Saved entries
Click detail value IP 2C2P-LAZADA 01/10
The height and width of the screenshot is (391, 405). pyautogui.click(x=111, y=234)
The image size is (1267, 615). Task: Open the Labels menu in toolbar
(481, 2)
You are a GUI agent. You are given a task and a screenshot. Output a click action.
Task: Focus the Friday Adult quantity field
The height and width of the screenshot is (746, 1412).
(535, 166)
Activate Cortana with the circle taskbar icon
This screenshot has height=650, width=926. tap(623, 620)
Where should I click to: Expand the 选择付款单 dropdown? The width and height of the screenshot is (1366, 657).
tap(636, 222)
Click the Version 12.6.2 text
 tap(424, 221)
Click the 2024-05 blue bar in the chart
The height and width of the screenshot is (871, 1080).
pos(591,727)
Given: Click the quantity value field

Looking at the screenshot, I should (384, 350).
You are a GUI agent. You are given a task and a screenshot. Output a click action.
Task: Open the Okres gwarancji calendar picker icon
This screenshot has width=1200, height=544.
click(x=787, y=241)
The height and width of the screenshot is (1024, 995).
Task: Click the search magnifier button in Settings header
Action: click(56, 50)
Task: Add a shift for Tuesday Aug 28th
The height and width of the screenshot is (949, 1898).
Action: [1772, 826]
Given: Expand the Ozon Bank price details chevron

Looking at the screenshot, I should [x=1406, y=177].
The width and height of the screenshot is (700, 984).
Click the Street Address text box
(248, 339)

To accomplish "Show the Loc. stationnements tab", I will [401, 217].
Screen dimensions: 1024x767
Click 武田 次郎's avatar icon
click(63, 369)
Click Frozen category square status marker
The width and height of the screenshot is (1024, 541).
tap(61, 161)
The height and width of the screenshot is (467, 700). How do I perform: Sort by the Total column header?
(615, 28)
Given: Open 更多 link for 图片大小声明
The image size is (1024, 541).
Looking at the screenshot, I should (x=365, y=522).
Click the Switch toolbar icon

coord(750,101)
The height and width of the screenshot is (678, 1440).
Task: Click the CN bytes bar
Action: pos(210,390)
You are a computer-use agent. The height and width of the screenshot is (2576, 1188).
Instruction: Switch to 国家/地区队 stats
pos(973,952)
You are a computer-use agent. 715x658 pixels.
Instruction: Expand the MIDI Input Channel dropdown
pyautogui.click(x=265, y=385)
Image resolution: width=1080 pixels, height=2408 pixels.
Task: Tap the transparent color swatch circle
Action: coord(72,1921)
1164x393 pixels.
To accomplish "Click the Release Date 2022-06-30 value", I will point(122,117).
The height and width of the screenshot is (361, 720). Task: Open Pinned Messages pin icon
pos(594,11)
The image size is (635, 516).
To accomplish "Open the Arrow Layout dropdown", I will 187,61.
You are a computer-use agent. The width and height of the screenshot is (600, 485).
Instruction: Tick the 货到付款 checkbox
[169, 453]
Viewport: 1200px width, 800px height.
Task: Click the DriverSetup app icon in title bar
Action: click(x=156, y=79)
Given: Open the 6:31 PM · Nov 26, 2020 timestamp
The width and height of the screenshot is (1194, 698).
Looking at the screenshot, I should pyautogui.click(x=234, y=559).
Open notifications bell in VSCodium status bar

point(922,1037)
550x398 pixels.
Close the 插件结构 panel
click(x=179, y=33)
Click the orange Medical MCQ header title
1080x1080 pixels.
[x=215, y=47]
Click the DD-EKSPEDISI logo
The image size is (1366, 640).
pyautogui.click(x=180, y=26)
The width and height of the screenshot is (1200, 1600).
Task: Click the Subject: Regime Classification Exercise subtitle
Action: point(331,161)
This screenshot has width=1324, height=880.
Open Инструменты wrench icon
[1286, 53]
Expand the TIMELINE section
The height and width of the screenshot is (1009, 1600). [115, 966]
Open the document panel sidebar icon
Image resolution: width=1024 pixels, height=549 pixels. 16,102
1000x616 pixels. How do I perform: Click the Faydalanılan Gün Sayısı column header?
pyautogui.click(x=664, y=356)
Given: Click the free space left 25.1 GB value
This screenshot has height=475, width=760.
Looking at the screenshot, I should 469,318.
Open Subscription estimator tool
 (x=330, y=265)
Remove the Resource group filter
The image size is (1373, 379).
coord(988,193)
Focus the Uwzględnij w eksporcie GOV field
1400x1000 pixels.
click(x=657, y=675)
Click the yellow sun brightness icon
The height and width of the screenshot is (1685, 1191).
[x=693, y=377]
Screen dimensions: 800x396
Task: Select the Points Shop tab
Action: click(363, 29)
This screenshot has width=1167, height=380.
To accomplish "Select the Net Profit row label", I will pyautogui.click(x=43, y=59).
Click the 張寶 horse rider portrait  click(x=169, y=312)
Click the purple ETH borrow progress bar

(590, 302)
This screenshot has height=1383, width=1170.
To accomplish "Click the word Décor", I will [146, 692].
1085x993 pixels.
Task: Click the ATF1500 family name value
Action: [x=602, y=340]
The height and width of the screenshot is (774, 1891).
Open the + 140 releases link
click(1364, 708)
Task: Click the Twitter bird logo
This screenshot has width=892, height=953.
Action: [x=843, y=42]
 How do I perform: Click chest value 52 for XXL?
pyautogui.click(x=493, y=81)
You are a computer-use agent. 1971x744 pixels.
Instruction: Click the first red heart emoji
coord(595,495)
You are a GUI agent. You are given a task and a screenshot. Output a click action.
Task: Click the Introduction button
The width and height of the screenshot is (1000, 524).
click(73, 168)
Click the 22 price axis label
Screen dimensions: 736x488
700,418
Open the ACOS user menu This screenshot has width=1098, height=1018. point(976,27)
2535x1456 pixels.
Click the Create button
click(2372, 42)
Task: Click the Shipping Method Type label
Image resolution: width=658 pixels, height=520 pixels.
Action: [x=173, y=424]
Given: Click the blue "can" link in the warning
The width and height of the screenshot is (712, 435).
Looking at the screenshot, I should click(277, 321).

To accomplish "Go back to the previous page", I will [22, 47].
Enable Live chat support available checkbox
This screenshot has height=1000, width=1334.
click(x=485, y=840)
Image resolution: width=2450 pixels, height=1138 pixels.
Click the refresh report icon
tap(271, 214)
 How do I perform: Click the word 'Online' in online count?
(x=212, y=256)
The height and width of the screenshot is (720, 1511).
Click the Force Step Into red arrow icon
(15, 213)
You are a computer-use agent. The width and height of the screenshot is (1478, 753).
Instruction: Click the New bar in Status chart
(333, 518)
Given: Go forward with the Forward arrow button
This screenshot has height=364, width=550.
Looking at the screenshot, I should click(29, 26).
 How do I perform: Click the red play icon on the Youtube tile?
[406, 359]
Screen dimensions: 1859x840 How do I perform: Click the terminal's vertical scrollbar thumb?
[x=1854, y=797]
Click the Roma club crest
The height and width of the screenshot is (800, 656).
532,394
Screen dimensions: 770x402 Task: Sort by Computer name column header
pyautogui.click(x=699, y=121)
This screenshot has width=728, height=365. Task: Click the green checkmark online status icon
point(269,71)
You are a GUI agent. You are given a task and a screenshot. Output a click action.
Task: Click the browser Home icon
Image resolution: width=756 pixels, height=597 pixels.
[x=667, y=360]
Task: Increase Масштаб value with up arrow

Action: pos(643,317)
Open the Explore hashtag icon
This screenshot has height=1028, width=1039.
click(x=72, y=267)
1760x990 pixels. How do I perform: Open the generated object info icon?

→ **What the exercise asks**: Go through the records above and set each one down exactly, please.

→ **Result below**:
Click detail value IP 2C2P-LAZADA 01/10
The height and width of the screenshot is (391, 405). pyautogui.click(x=111, y=234)
The image size is (1267, 615). Task: Open the Labels menu in toolbar
(481, 2)
You are a GUI agent. You are given a task and a screenshot. Output a click action.
Task: Focus the Friday Adult quantity field
The height and width of the screenshot is (746, 1412).
(535, 166)
Activate Cortana with the circle taskbar icon
This screenshot has height=650, width=926. tap(623, 620)
Where should I click to: Expand the 选择付款单 dropdown? The width and height of the screenshot is (1366, 657).
tap(636, 222)
Click the Version 12.6.2 text
 tap(424, 221)
Click the 2024-05 blue bar in the chart
The height and width of the screenshot is (871, 1080).
pos(591,727)
Given: Click the quantity value field

Looking at the screenshot, I should (384, 350).
You are a GUI agent. You are given a task and a screenshot. Output a click action.
Task: Open the Okres gwarancji calendar picker icon
This screenshot has width=1200, height=544.
click(x=787, y=241)
The height and width of the screenshot is (1024, 995).
Task: Click the search magnifier button in Settings header
Action: click(56, 50)
Task: Add a shift for Tuesday Aug 28th
The height and width of the screenshot is (949, 1898).
Action: [1772, 826]
Given: Expand the Ozon Bank price details chevron

Looking at the screenshot, I should [x=1406, y=177].
The width and height of the screenshot is (700, 984).
Click the Street Address text box
(248, 339)

To accomplish "Show the Loc. stationnements tab", I will [401, 217].
Screen dimensions: 1024x767
Click 武田 次郎's avatar icon
click(63, 369)
Click Frozen category square status marker
The width and height of the screenshot is (1024, 541).
tap(61, 161)
The height and width of the screenshot is (467, 700). How do I perform: Sort by the Total column header?
(615, 28)
Given: Open 更多 link for 图片大小声明
The image size is (1024, 541).
Looking at the screenshot, I should (x=365, y=522).
Click the Switch toolbar icon

coord(750,101)
The height and width of the screenshot is (678, 1440).
Task: Click the CN bytes bar
Action: pos(210,390)
You are a computer-use agent. The height and width of the screenshot is (2576, 1188).
Instruction: Switch to 国家/地区队 stats
pos(973,952)
You are a computer-use agent. 715x658 pixels.
Instruction: Expand the MIDI Input Channel dropdown
pyautogui.click(x=265, y=385)
Image resolution: width=1080 pixels, height=2408 pixels.
Task: Tap the transparent color swatch circle
Action: coord(72,1921)
1164x393 pixels.
To accomplish "Click the Release Date 2022-06-30 value", I will point(122,117).
The height and width of the screenshot is (361, 720). Task: Open Pinned Messages pin icon
pos(594,11)
The image size is (635, 516).
To accomplish "Open the Arrow Layout dropdown", I will 187,61.
You are a computer-use agent. The width and height of the screenshot is (600, 485).
Instruction: Tick the 货到付款 checkbox
[169, 453]
Viewport: 1200px width, 800px height.
Task: Click the DriverSetup app icon in title bar
Action: click(x=156, y=79)
Given: Open the 6:31 PM · Nov 26, 2020 timestamp
The width and height of the screenshot is (1194, 698).
Looking at the screenshot, I should pyautogui.click(x=234, y=559).
Open notifications bell in VSCodium status bar

point(922,1037)
550x398 pixels.
Close the 插件结构 panel
click(x=179, y=33)
Click the orange Medical MCQ header title
1080x1080 pixels.
[x=215, y=47]
Click the DD-EKSPEDISI logo
The image size is (1366, 640).
pyautogui.click(x=180, y=26)
The width and height of the screenshot is (1200, 1600).
Task: Click the Subject: Regime Classification Exercise subtitle
Action: point(331,161)
This screenshot has width=1324, height=880.
Open Инструменты wrench icon
[1286, 53]
Expand the TIMELINE section
The height and width of the screenshot is (1009, 1600). [115, 966]
Open the document panel sidebar icon
Image resolution: width=1024 pixels, height=549 pixels. 16,102
1000x616 pixels. How do I perform: Click the Faydalanılan Gün Sayısı column header?
pyautogui.click(x=664, y=356)
Given: Click the free space left 25.1 GB value
This screenshot has height=475, width=760.
Looking at the screenshot, I should 469,318.
Open Subscription estimator tool
 (x=330, y=265)
Remove the Resource group filter
The image size is (1373, 379).
coord(988,193)
Focus the Uwzględnij w eksporcie GOV field
1400x1000 pixels.
click(x=657, y=675)
Click the yellow sun brightness icon
The height and width of the screenshot is (1685, 1191).
[x=693, y=377]
Screen dimensions: 800x396
Task: Select the Points Shop tab
Action: click(363, 29)
This screenshot has width=1167, height=380.
To accomplish "Select the Net Profit row label", I will pyautogui.click(x=43, y=59).
Click the 張寶 horse rider portrait  click(x=169, y=312)
Click the purple ETH borrow progress bar

(590, 302)
This screenshot has height=1383, width=1170.
To accomplish "Click the word Décor", I will [146, 692].
1085x993 pixels.
Task: Click the ATF1500 family name value
Action: [x=602, y=340]
The height and width of the screenshot is (774, 1891).
Open the + 140 releases link
click(1364, 708)
Task: Click the Twitter bird logo
This screenshot has width=892, height=953.
Action: [x=843, y=42]
 How do I perform: Click chest value 52 for XXL?
pyautogui.click(x=493, y=81)
You are a computer-use agent. 1971x744 pixels.
Instruction: Click the first red heart emoji
coord(595,495)
You are a GUI agent. You are given a task and a screenshot. Output a click action.
Task: Click the Introduction button
The width and height of the screenshot is (1000, 524).
click(73, 168)
Click the 22 price axis label
Screen dimensions: 736x488
700,418
Open the ACOS user menu This screenshot has width=1098, height=1018. point(976,27)
2535x1456 pixels.
Click the Create button
click(2372, 42)
Task: Click the Shipping Method Type label
Image resolution: width=658 pixels, height=520 pixels.
Action: [x=173, y=424]
Given: Click the blue "can" link in the warning
The width and height of the screenshot is (712, 435).
Looking at the screenshot, I should click(277, 321).

To accomplish "Go back to the previous page", I will [22, 47].
Enable Live chat support available checkbox
This screenshot has height=1000, width=1334.
click(x=485, y=840)
Image resolution: width=2450 pixels, height=1138 pixels.
Click the refresh report icon
tap(271, 214)
 How do I perform: Click the word 'Online' in online count?
(x=212, y=256)
The height and width of the screenshot is (720, 1511).
Click the Force Step Into red arrow icon
(15, 213)
You are a computer-use agent. The width and height of the screenshot is (1478, 753).
Instruction: Click the New bar in Status chart
(333, 518)
Given: Go forward with the Forward arrow button
This screenshot has height=364, width=550.
Looking at the screenshot, I should click(29, 26).
 How do I perform: Click the red play icon on the Youtube tile?
[406, 359]
Screen dimensions: 1859x840 How do I perform: Click the terminal's vertical scrollbar thumb?
[x=1854, y=797]
Click the Roma club crest
The height and width of the screenshot is (800, 656).
532,394
Screen dimensions: 770x402 Task: Sort by Computer name column header
pyautogui.click(x=699, y=121)
This screenshot has width=728, height=365. Task: Click the green checkmark online status icon
point(269,71)
You are a GUI agent. You are given a task and a screenshot. Output a click action.
Task: Click the browser Home icon
Image resolution: width=756 pixels, height=597 pixels.
[x=667, y=360]
Task: Increase Масштаб value with up arrow

Action: pos(643,317)
Open the Explore hashtag icon
This screenshot has height=1028, width=1039.
click(x=72, y=267)
1760x990 pixels. How do I perform: Open the generated object info icon?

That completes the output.